Nicht schlecht staunten die Besucher aus Rheinhessen, als sie kürzlich die Orgelwerkstatt Rainer Müller in Merxheim an der Nahe besuchten. Da stand ihre Orgel mit neuen noch schutzverpackten Pfeifen äußerlich schon fast fertig in der großen Werkshalle. „Ein überwältigender Eindruck“, meinte die mitgereiste Landtagsabgeordnete Dorothea Schäfer und „Die Orgel klingt ja schon, ohne dass ein Ton zu hören ist“ ergänzte der Ehrenpräsident der Christian-Heinrich-Rinck-Gesellschaft Pfarrer i.R. Klaus Scheuermann, der ebenfalls nach Merxheim gekommen war. Orgelbaumeister Rainer Müller erläuterte kompetent die bereits erfolgten Arbeiten an dem 250 Jahre alten Instrument: Die etwa 150 neuen Prospektpfeifen sind aus 75 %-igem Zinn gefertigt. Die ursprünglichen hatte die Gemeinde schon während des ersten Weltkrieges abliefern müssen. Die Schleierbretter - geschnitzte Holzverzierungen über den Pfeifenmündungen – wurden gereinigt und ergänzt. Das komplette Gehäuse haben die Orgelbauer konsequent und kompromisslos restauriert und so wieder hergestellt, wie es der Erbauer der Orgel Johannes Kohlhaas, der Jüngere gefertigt hatte. Dabei hat man alles, was zu erhalten war, konserviert und originalgetreu ergänzt. Die Spielanlage war vor etwa 40 Jahren umfassend erneuert worden, ohne auf historische Vorgaben zu achten. Daher mussten die Orgelbauer nach Orgeln suchen, die Mitte des 18. Jahrhunderts in der Mainzer Region entstanden sind, um Anhaltspunkte für die Wiederherstellungsarbeiten zu finden. Weiterhin kam hinzu, dass man Mitte des 18. Jahrhunderts plötzlich nicht mehr die finanziellen Mittel hatte, um ein zweimanualiges Werk zu realisieren. Kohlhass konnte dann nur noch ein Manual einbauen, obwohl er zwei konzipiert hatte. Folglich wird das Instrument künftig zwei Manuale besitzen. Die Pedalklaviatur wird entsprechend den Platzverhältnissen an der Spielanlage bis zum Ton c1 erweitert. Dabei wird die Originalwindlade beibehalten und beidseitig ergänzt. Um dem Pedal die nötige Kraft zu verleihen, ist eine weitere Ergänzungslade für die Posaune 16' nötig. Auch diese ist in der gleichen Machart gebaut wie die historischen Laden. Die rekonstruierten Metallpfeifen haben wie die Originale noch Lötfarbe an den Nähten und passen sich daher gut in das Gesamtensemble ein.

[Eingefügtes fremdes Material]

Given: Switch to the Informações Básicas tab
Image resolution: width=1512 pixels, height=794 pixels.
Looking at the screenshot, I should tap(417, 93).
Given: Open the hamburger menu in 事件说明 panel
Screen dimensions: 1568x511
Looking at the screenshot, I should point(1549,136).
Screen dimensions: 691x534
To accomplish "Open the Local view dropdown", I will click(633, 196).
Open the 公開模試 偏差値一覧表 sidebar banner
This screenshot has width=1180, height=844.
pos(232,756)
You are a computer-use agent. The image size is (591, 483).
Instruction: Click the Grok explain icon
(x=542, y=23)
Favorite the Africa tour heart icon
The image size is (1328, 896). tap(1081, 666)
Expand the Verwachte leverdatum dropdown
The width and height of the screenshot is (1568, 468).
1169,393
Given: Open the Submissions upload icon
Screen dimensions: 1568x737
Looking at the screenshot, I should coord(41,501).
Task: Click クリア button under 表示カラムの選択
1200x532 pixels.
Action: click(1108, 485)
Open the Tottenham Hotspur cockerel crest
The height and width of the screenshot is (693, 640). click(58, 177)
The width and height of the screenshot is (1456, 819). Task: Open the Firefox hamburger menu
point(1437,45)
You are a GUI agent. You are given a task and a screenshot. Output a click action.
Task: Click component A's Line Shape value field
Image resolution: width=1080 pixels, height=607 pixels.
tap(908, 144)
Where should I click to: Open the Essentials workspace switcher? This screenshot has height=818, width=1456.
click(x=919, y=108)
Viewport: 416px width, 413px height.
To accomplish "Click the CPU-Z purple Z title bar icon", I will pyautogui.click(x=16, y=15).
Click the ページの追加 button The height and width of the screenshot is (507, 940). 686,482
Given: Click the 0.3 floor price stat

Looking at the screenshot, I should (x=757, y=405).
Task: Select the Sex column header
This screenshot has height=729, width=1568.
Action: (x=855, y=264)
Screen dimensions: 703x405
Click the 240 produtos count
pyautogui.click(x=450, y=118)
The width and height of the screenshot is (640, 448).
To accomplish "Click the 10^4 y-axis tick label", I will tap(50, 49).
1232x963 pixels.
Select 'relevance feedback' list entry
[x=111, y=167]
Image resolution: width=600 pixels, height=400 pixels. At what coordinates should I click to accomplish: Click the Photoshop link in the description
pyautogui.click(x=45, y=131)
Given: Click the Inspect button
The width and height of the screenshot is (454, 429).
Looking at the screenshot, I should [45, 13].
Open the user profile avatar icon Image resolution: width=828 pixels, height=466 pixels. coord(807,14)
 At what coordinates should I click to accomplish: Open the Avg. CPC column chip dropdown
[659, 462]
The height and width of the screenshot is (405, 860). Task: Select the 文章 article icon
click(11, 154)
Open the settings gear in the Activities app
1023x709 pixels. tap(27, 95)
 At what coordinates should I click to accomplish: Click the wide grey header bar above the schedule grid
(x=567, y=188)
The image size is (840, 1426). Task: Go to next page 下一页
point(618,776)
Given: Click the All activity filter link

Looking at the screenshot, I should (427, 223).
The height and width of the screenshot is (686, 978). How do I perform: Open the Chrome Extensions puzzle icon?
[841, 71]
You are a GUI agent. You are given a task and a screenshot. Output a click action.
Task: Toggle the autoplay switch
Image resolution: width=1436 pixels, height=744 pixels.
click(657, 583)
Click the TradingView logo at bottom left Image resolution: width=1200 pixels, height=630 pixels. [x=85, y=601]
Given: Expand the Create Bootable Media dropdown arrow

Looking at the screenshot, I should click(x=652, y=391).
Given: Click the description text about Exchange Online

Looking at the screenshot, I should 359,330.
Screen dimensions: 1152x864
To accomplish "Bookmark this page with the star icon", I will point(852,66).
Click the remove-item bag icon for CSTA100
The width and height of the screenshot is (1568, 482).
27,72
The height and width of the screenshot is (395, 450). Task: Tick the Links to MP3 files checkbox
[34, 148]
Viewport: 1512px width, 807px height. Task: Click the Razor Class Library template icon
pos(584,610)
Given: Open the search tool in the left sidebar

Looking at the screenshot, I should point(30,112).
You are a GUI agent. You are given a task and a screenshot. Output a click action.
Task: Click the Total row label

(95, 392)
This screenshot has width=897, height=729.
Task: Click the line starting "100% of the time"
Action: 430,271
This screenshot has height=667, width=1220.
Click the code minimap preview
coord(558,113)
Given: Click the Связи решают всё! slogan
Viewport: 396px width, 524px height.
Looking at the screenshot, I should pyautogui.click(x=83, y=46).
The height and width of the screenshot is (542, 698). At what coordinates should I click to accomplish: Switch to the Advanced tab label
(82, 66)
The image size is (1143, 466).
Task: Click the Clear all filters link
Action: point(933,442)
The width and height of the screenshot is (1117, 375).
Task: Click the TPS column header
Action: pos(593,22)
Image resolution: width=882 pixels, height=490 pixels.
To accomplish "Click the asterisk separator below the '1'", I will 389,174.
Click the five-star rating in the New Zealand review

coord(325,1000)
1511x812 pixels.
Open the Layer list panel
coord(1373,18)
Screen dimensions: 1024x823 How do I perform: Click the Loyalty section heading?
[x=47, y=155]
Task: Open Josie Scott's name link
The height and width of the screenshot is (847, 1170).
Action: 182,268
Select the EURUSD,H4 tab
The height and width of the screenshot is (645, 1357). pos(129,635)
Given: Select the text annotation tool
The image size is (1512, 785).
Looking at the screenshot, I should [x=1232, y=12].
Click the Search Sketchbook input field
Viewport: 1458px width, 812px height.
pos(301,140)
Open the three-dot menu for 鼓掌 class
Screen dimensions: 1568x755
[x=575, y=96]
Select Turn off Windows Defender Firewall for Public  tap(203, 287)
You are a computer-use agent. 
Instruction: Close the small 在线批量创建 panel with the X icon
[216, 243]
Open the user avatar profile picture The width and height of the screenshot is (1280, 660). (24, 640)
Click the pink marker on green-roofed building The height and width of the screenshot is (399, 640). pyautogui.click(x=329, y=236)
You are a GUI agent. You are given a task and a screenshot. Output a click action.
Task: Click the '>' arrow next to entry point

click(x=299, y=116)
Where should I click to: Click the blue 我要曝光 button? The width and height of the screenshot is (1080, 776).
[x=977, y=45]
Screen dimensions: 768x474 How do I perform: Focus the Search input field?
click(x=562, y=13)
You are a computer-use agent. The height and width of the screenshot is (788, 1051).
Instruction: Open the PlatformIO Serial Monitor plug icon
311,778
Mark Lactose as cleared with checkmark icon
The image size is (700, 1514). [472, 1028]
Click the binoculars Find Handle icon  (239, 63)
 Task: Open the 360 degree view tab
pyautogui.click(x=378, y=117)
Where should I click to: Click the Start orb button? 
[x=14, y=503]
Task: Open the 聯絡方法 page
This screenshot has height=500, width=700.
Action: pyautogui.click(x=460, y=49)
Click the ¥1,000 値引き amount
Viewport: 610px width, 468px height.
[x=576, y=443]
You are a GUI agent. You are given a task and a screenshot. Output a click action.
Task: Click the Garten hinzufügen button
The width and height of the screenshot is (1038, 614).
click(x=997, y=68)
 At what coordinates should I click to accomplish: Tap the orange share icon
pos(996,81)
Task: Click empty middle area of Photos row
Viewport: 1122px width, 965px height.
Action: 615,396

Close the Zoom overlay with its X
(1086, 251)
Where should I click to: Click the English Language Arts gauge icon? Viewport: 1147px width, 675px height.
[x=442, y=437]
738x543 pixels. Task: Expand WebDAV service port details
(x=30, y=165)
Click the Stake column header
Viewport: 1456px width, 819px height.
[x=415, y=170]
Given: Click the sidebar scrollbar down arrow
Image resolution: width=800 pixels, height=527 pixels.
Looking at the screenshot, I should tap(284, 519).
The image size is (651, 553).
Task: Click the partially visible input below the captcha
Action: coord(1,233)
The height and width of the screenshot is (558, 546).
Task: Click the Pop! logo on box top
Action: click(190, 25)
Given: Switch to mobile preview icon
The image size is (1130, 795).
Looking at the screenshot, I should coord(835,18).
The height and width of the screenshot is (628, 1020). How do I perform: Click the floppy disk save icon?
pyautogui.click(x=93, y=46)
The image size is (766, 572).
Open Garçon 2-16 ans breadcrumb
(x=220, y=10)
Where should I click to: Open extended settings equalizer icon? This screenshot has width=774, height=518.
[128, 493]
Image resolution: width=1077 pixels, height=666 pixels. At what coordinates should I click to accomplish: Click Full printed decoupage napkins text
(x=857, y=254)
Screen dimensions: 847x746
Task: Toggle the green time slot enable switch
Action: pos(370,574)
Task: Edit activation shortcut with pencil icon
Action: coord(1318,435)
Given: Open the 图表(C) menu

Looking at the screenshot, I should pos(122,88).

An den alten Pedalpfeifen war der Holzwurmbefall besonders groß. Hier hat man nicht einfach neue Pfeifen gebaut, sondern hat alles erhalten, was noch erhaltenswert schien und nur die defekten Teile durch neue Holzstücke ersetzt; eine recht langwierige und mühevolle Arbeit, wie Restaurator Alexander Bükki erläuterte. Als Abzugsdichtungen an den Windladen wurden wie bei der Erbauung dünne Beinscheiben mit Löchern, die nicht viel größer als die Abzugsdrähte sind, eingesetzt; dadurch entsteht kaum Windverlust.

Die Arbeiten liegen voll im Zeitplan, sodass die Aufbauarbeiten in der Großwinternheimer Kirche pünktlich zu Beginn 2012 anlaufen können. Inzwischen ist auch die Statik der Empore überprüft. Weitere Stabilisierungsarbeiten sind hier nicht nötig. Der zuständige Orgelsachverständige Dr. Hajo Stenger bekundete seine volle Zustimmung zu den bislang ausgeführten Restaurierungsmaßnahmen und ist sich sicher, dass Großwinternheim im September 2012 ein konsequent restauriertes, technisch und klanglich hervorragendes Meisterwerk in ihrer Kirche stehen haben wird.

Abschließend fuhr die Besuchergruppe in die Matthiaskirche nach Bad Sobernheim. Die dortige Stummorgel von 1739 hatte ebenfalls die Werkstatt Müller zwischen 2003 und 2005 restauriert und ist etwa so groß wie die Kohlhaasorgel, sodass die Gäste auch einen klanglichen Eindruck von ihrer künftigen Orgel mitnehmen konnten.